* **SET PROBLEM**: Copy out the entries word for word, from the line containing "Given: Expand the 'Искать' combo box dropdown" to the line containing "[x=375, y=179]", with both of those lines included. Leave the pictures out.

* **RECORDS SUPPLIED**:

• • • •

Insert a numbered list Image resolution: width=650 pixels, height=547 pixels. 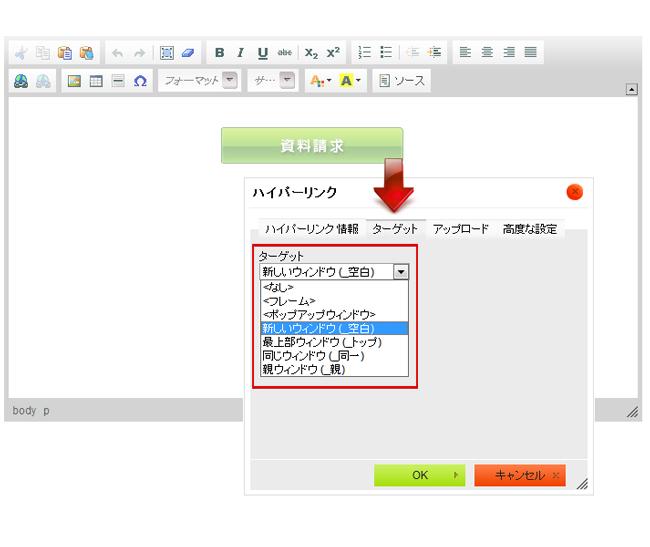(365, 53)
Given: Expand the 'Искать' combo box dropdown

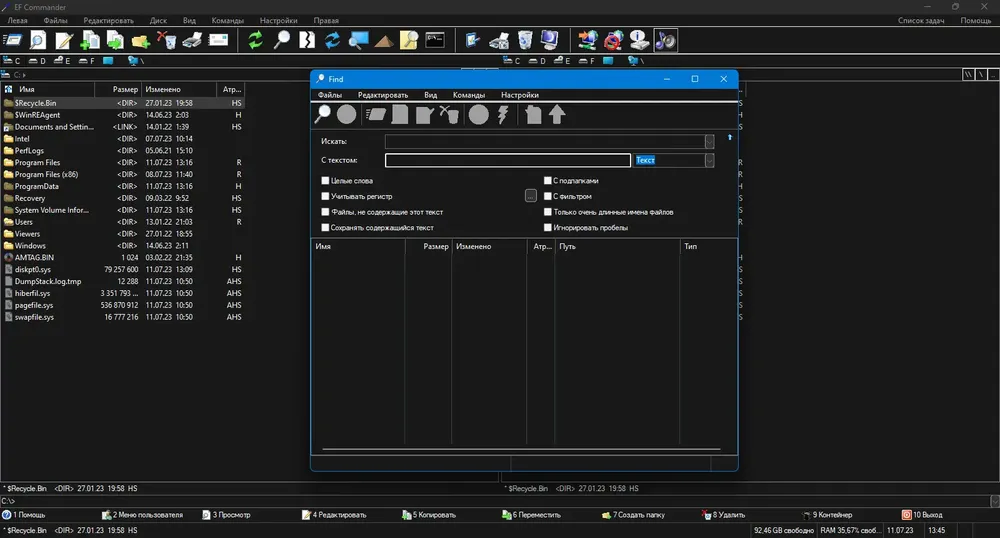Looking at the screenshot, I should [x=709, y=142].
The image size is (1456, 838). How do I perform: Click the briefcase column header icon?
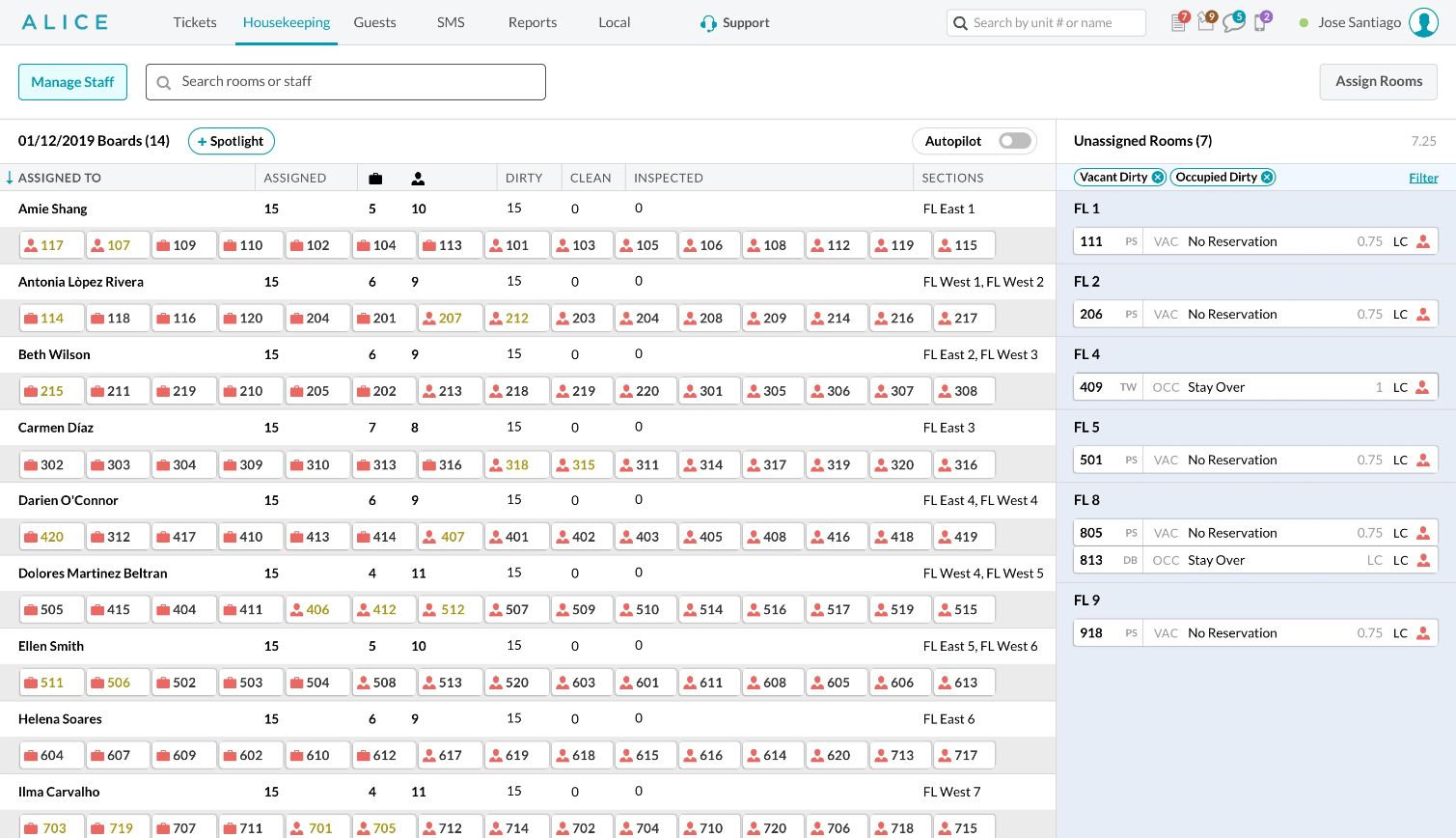[x=375, y=179]
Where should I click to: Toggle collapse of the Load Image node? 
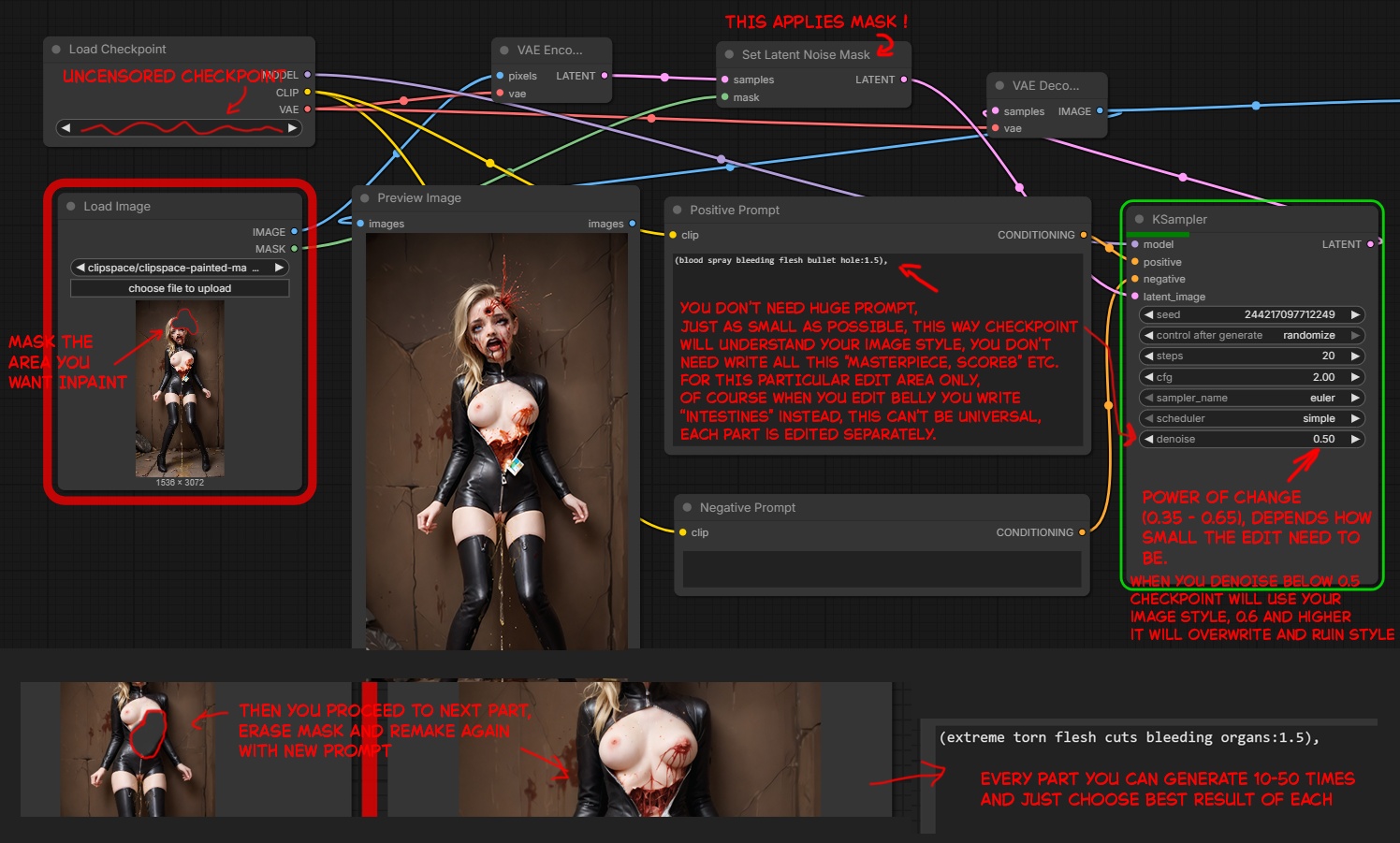pos(70,207)
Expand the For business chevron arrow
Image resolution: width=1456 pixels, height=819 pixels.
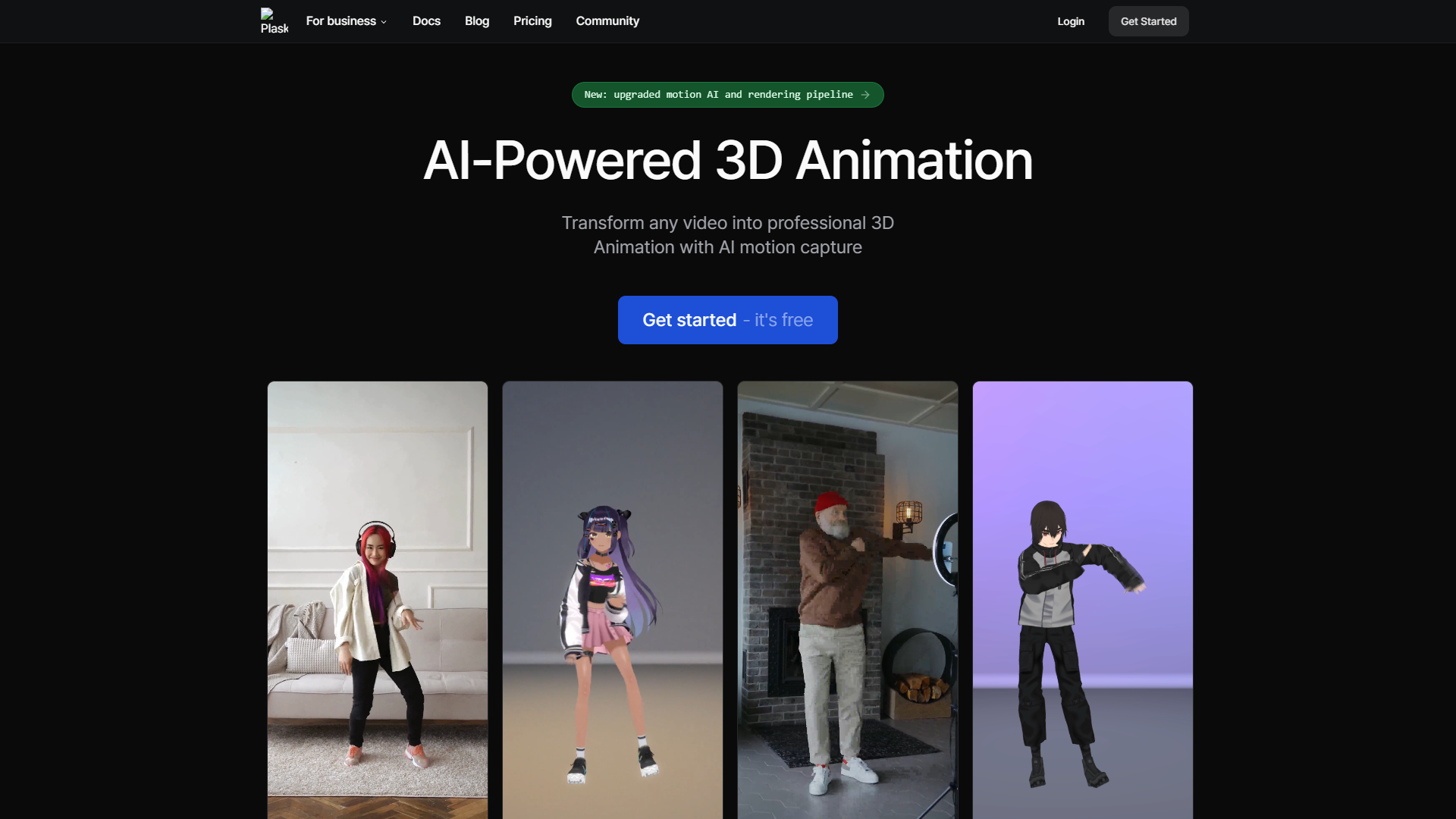(384, 22)
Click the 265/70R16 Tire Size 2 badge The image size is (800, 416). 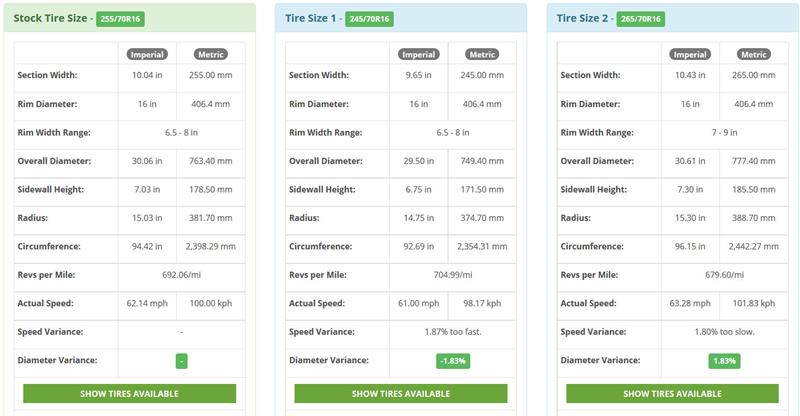point(641,19)
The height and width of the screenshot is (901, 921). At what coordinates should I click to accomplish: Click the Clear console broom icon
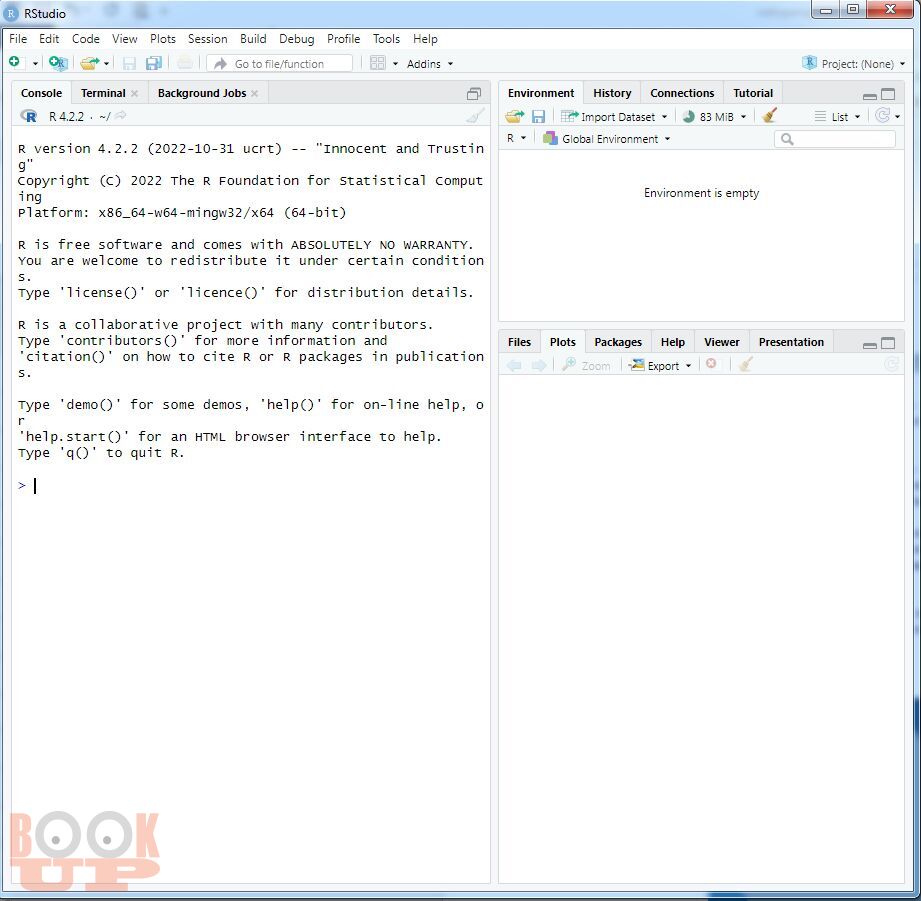point(475,116)
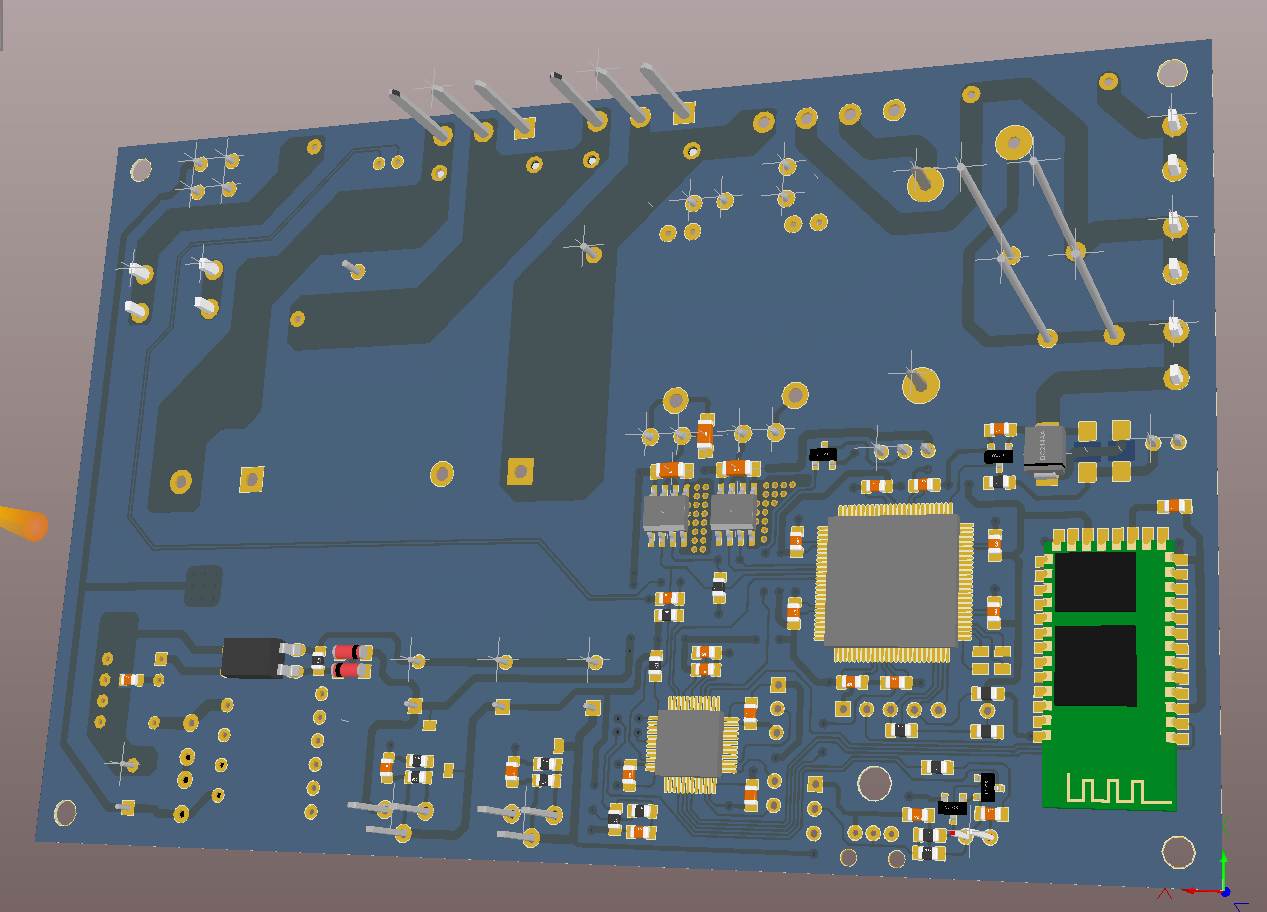This screenshot has width=1267, height=912.
Task: Click the top-left corner mounting hole
Action: (x=141, y=170)
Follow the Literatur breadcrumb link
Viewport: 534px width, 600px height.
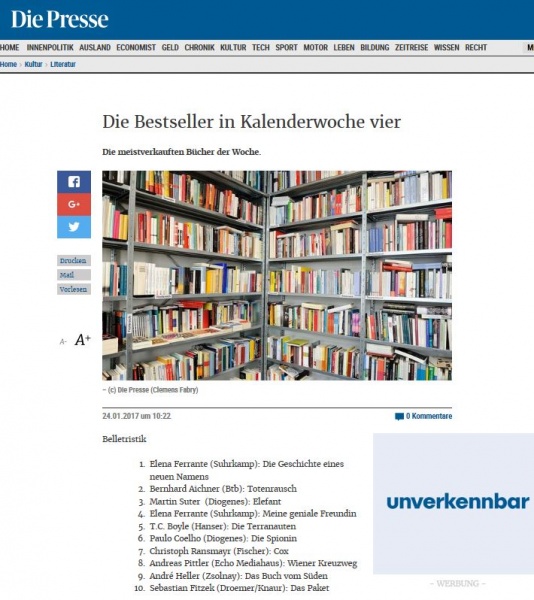point(63,64)
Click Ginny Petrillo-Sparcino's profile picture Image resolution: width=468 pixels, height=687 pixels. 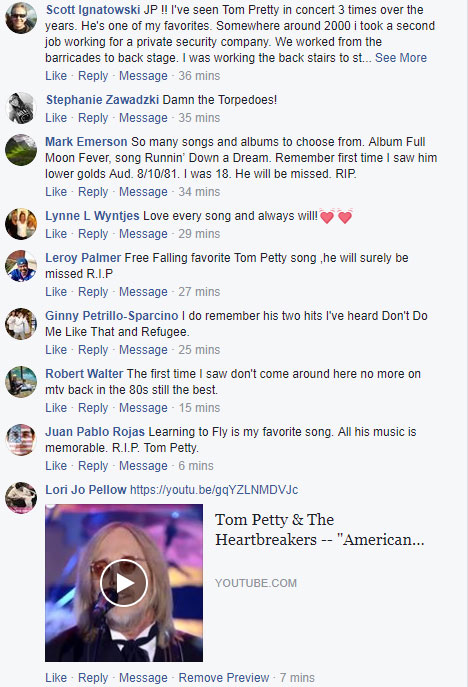21,324
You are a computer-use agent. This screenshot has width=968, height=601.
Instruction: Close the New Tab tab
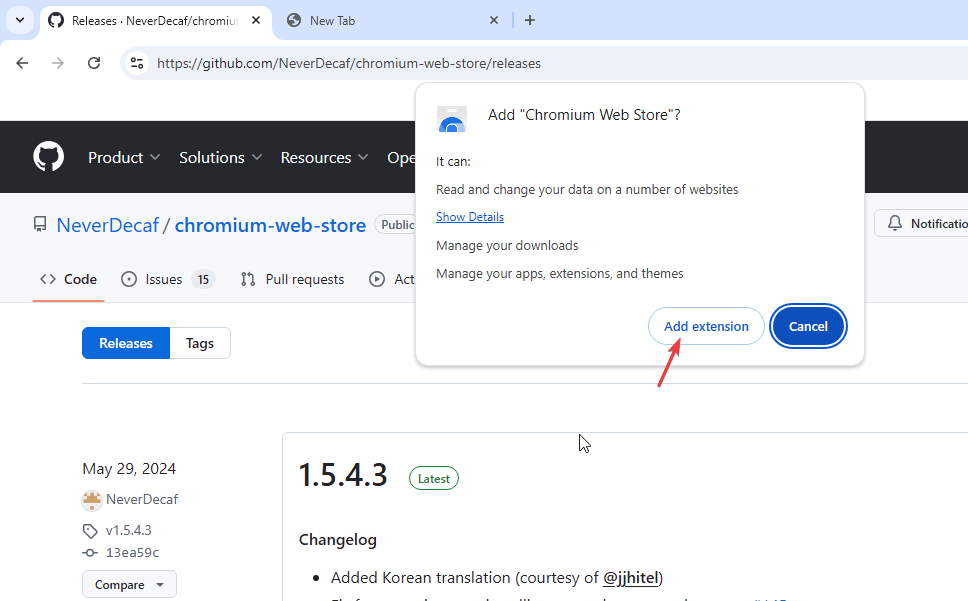(494, 20)
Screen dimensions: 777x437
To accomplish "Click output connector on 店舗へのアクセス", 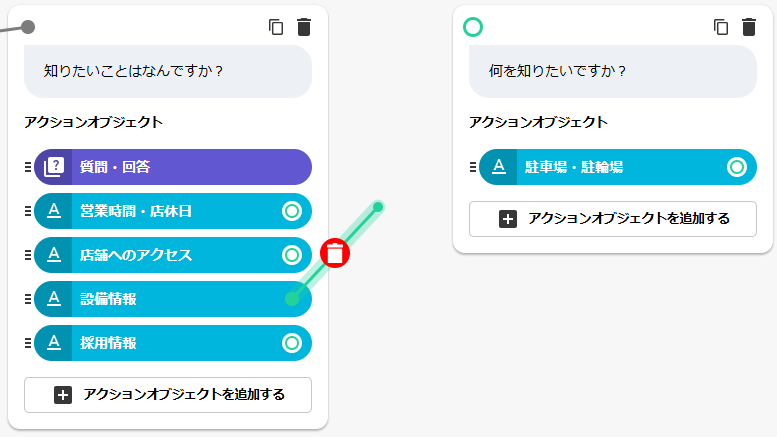I will 292,255.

• • • •

* **THE COMPLETED TASK**:
Given: Expand the 'Искать' combo box dropdown

Looking at the screenshot, I should [x=709, y=142].
The image size is (1456, 838). How do I perform: Click the briefcase column header icon?
[x=375, y=179]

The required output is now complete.